In October 1642, the insurgents formed the Irish Confederation in Kilkenny. A struggle went on within it between the indigenous Irish, who stood for Ireland’s independence and action both against the Long Parliament and the English Royalists, and the Anglo-Irish aristocrats, who endeavoured to come to terms with Charles I on the condition that they would be allowed to keep their estates and receive a guarantee of freedom of worship for Catholics. The latter gained the upper hand and a treaty was signed with a representative of Charles I.
After the rout of the Royalists in England, Oliver Cromwell, the Lord Protector of the new bourgeois republic, organised an expedition to Ireland on the pretext of suppressing a Royalist revolt there but in fact with the aim of reducing her to colonial submission and plundering the land. He hoped that by confiscating Irish lands he would solve the problem of paying the creditors of the republic, the officers and men in the army.
In 1649-52, the Irish uprising was brutally suppressed; the garrisons and population of entire towns were destroyed, the Irish were sold en masse into slavery in the West Indies, and Irish lands were confiscated and handed over to new English landlords. These actions of Cromwell and his successors did much to prepare the ground for the restoration of the monarchy in England in 1660.


Though the Stuarts came back the last of them was deposed in the “Glorious Revolution” of 1688. Often said to be neither glorious nor a revolution it certainly could not have happened at all without the revolutionary upheaval during the Civil War.

Marxist historian Christopher Hill later wrote:

Nor was it a war of the rich only. All sections of society in southern and eastern England brought in their contributions to help to win the war, for in the overthrow of the old regime men saw the essential preliminary condition of social and intellectual advance. Many of those who fought for Parliament were afterwards disappointed with the achievements of the revolution, felt they had been betrayed. But they were right to fight. A victory for Charles I and his gang could only have meant the economic stagnation of England, the stabilisation of a backward feudal society in a commercial age, and yet necessitated an even bloodier struggle for liberation later. The Parliamentarians thought they were fighting God's battles. They were certainly fighting those of posterity, throwing off an intolerable incubus to further advance. The fact that the revolution might have gone further should never allow us to forget the heroism and faith and disciplined energy with which ordinary decent people responded when the Parliament's leaders freely and frankly appealed to them to support its cause.

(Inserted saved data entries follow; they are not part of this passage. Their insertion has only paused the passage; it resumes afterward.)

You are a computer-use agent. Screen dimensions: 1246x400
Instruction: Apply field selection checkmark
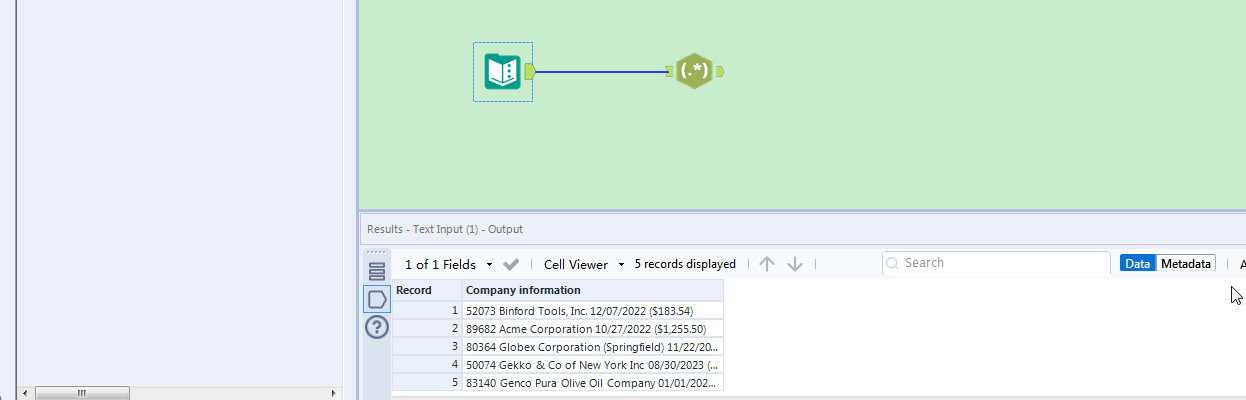coord(511,264)
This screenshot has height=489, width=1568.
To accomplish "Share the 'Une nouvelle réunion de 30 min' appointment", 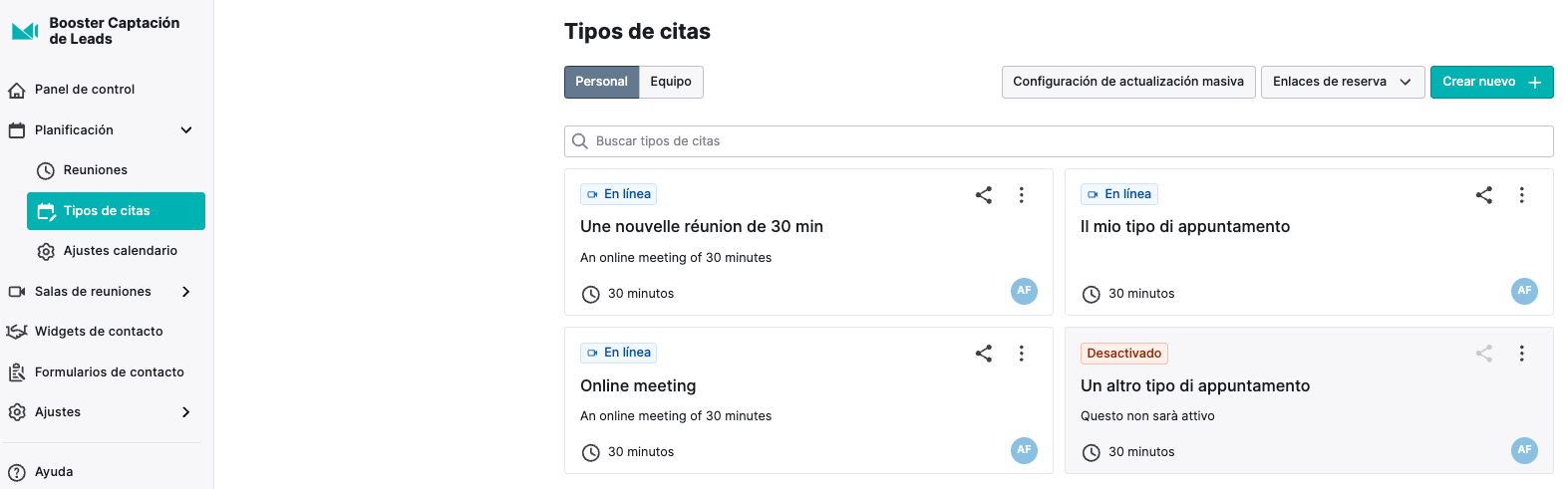I will 983,195.
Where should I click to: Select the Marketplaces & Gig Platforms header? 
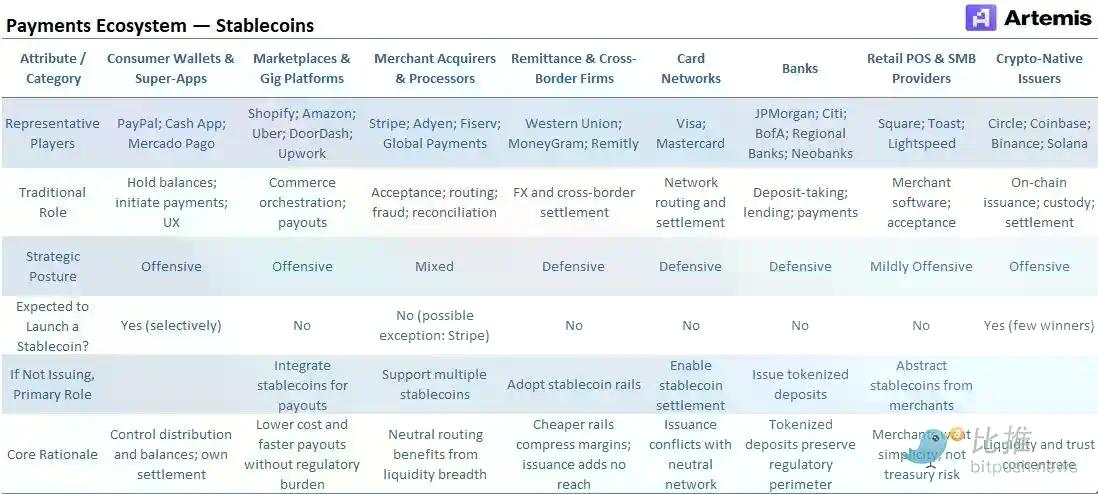tap(302, 68)
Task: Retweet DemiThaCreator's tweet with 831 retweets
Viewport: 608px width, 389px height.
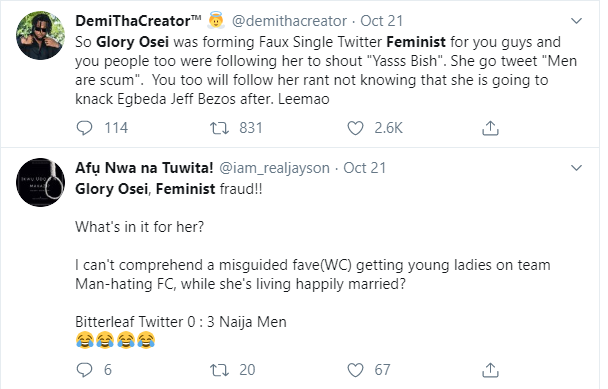Action: coord(219,128)
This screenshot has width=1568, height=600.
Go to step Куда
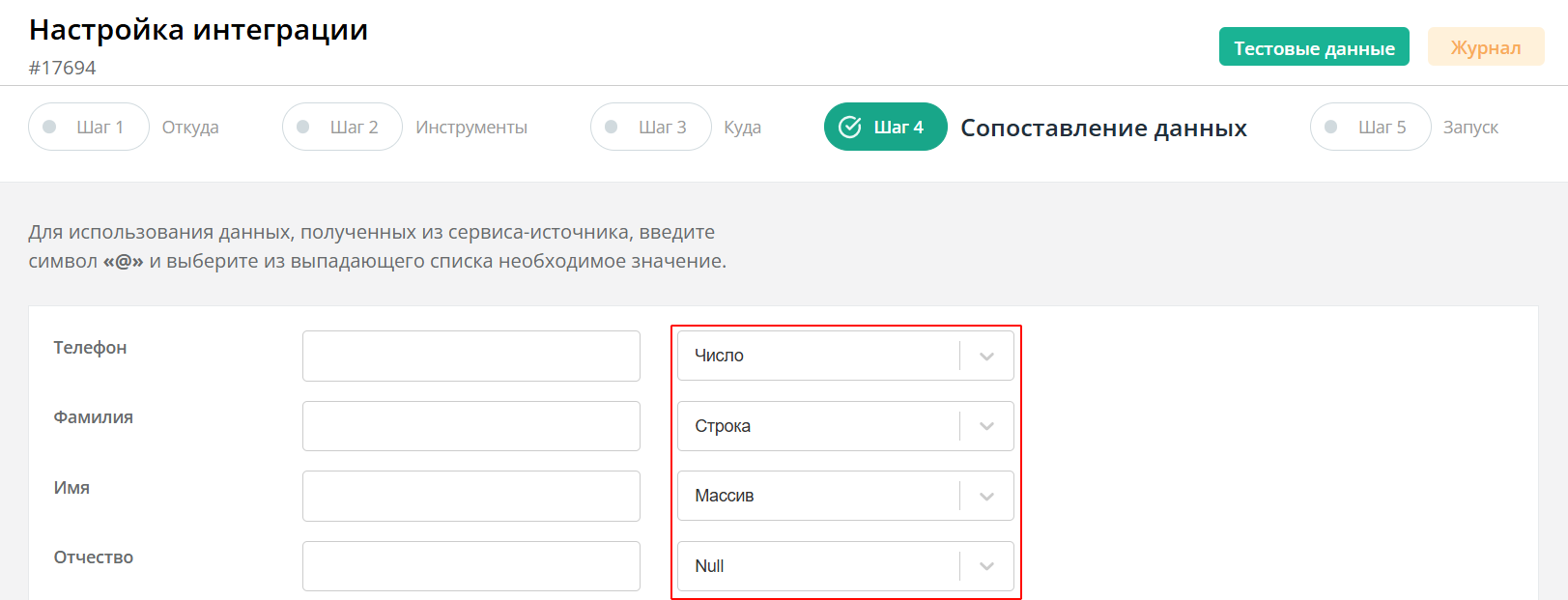pyautogui.click(x=743, y=127)
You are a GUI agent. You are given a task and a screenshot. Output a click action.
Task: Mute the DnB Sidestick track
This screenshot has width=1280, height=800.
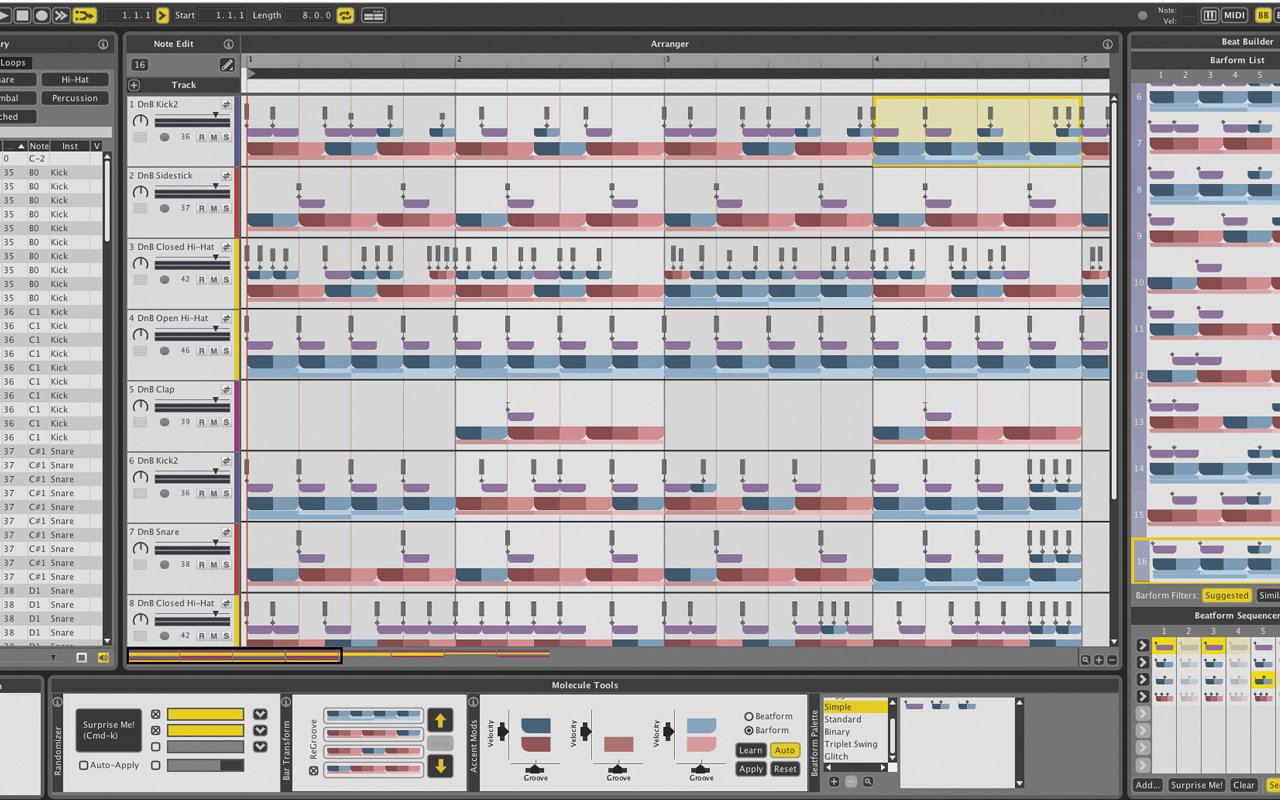pos(214,208)
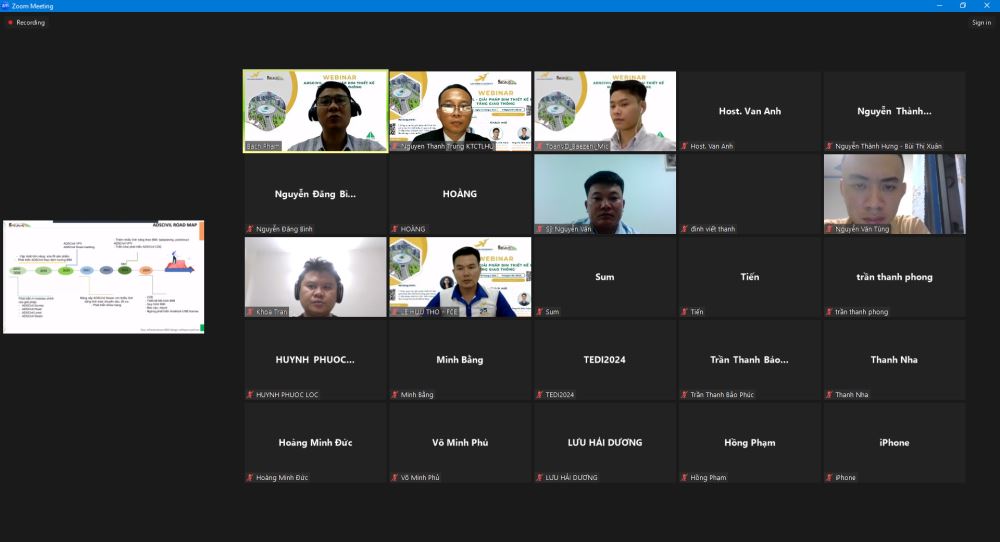This screenshot has height=542, width=1000.
Task: Click the red Recording indicator dot
Action: (x=10, y=22)
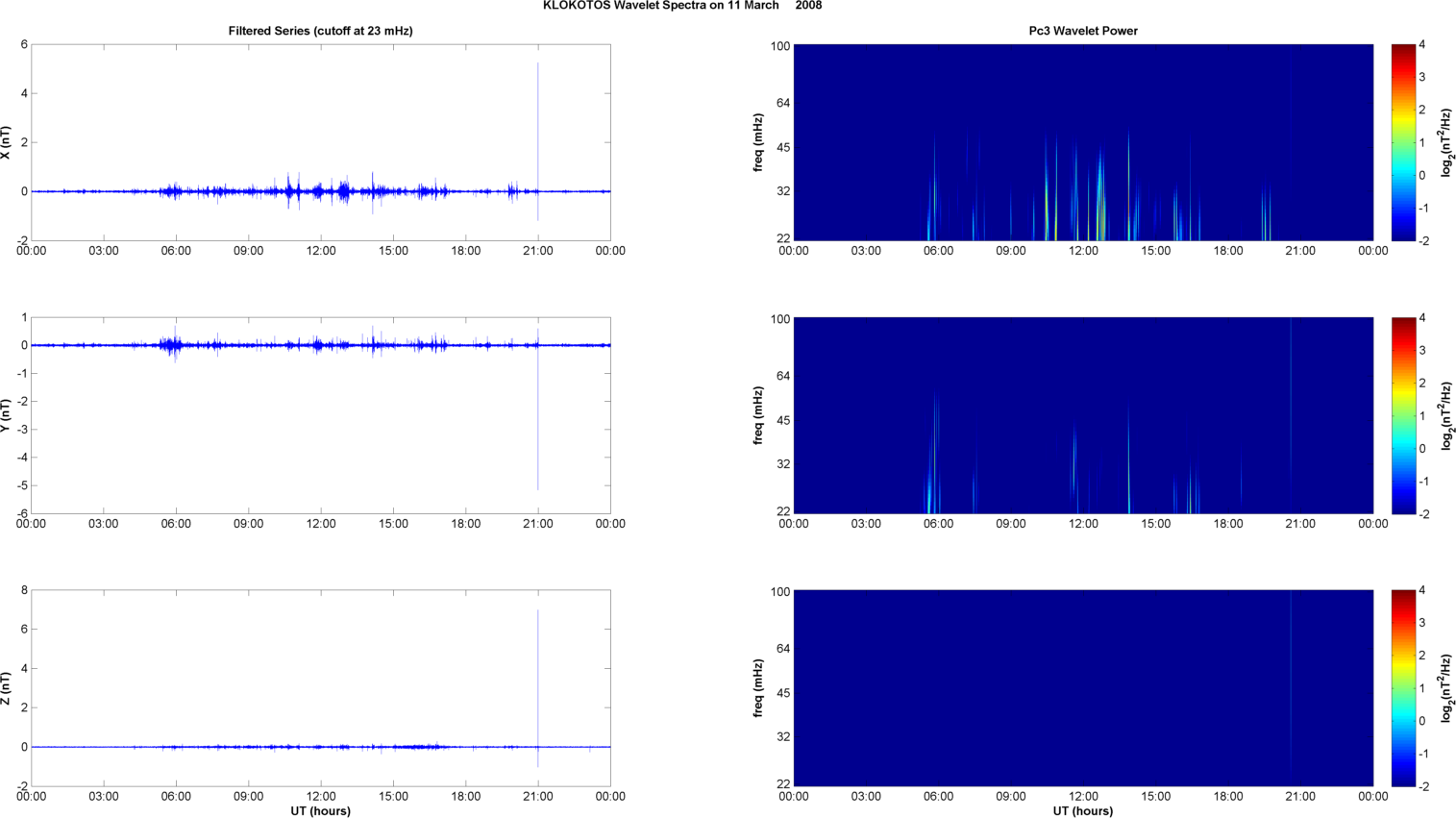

This, perhaps, is the real significance of the “good old cause” and why it’s still relevant for us today. On the 300th anniversary of the execution of Charles Stuart and the proclamation of the republic Communist leader Harry Pollitt would say:

"When the growing capitalist class, the poor farmers and craftsmen, led by Oliver Cromwell, shattered the system of feudalism, and executed Charles I in the process, reigning monarchs and ruling nobilities everywhere saw the pattern of future history unfolding. The name of Cromwell was reviled, then, as much as Stalin’s is today, by the ruling powers of the old and doomed order of society.
"The English Revolution is ‘great’, because it broke the barriers to man’s advance. It allowed the capitalist class to open the road leading to modern large-scale industry. It permitted science to serve the needs of the new capitalist society. And, because of these developments, it provided the basis on which, for the first time, a new class, the working class, began to grow, to organise and itself to challenge the prevailing system of society".